The request: Copy out, word for word, every line from the one containing "You are a GUI" down to the end of the data. Leave out any pictures.

Item coordinate data:
++++++++

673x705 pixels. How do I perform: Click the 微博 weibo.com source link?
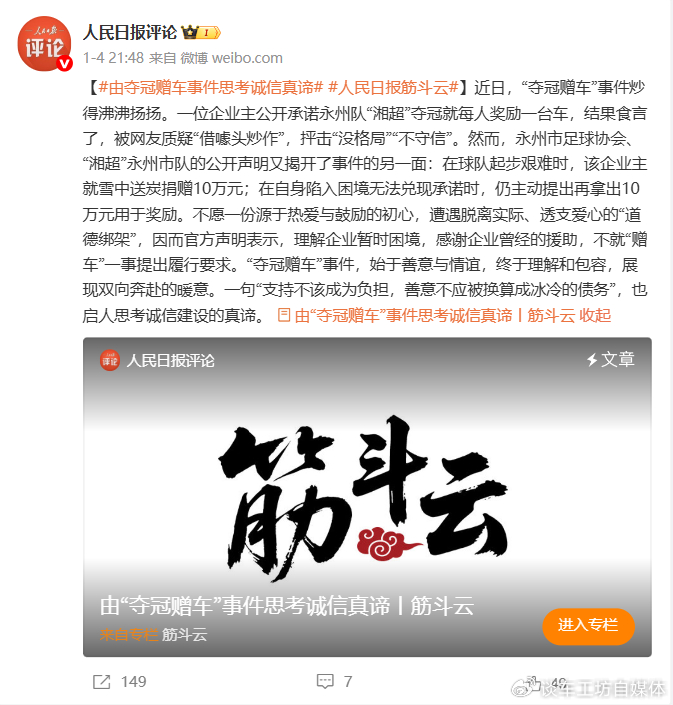[232, 58]
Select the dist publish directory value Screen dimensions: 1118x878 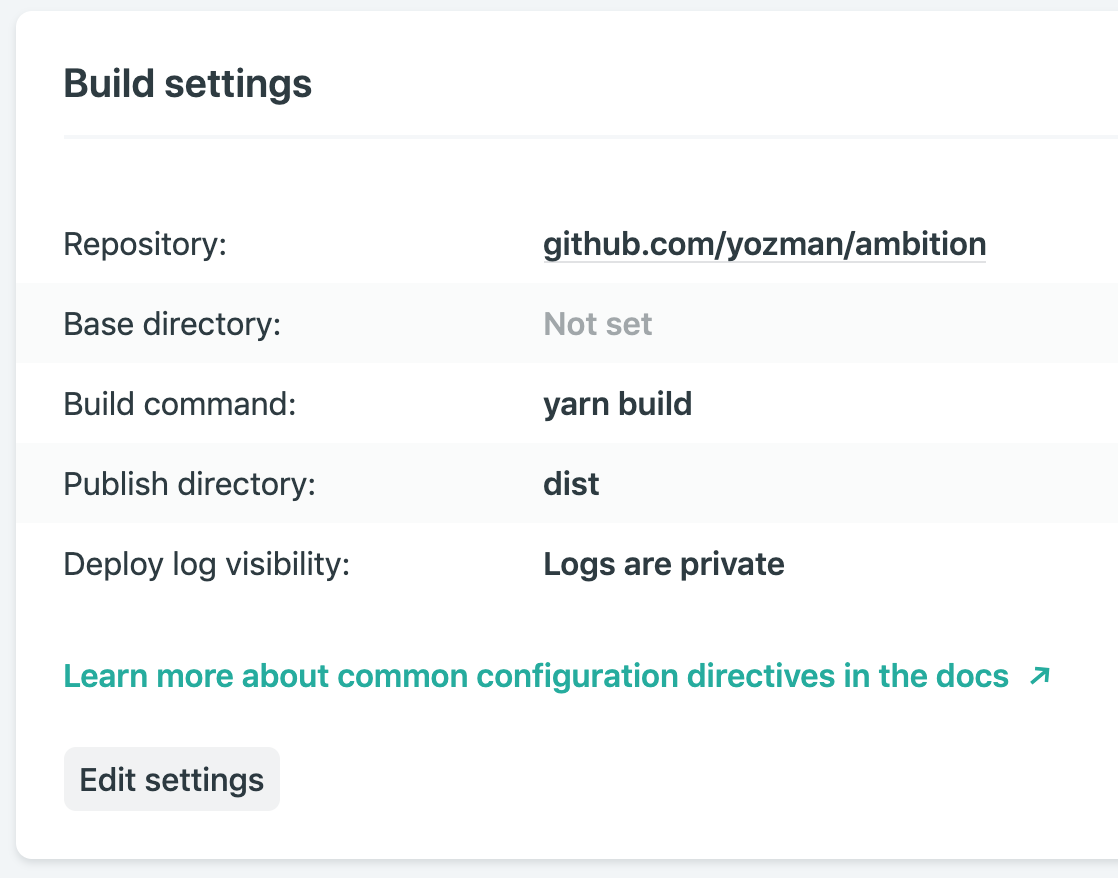(x=571, y=484)
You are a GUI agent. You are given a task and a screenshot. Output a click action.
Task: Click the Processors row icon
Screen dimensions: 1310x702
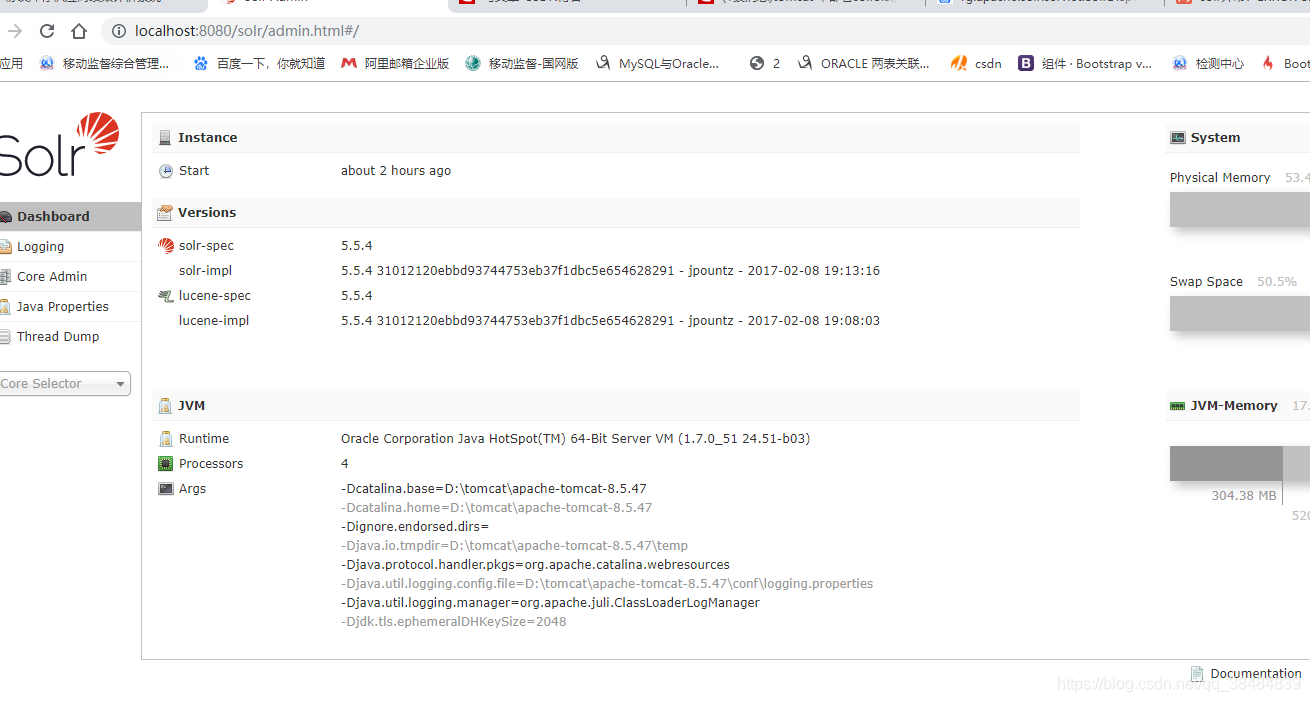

++++++++

Complete response:
You are a GUI agent. You are given a task and a screenshot. Output a click action.
Task: Click the Processors row icon
Screen dimensions: 1310x702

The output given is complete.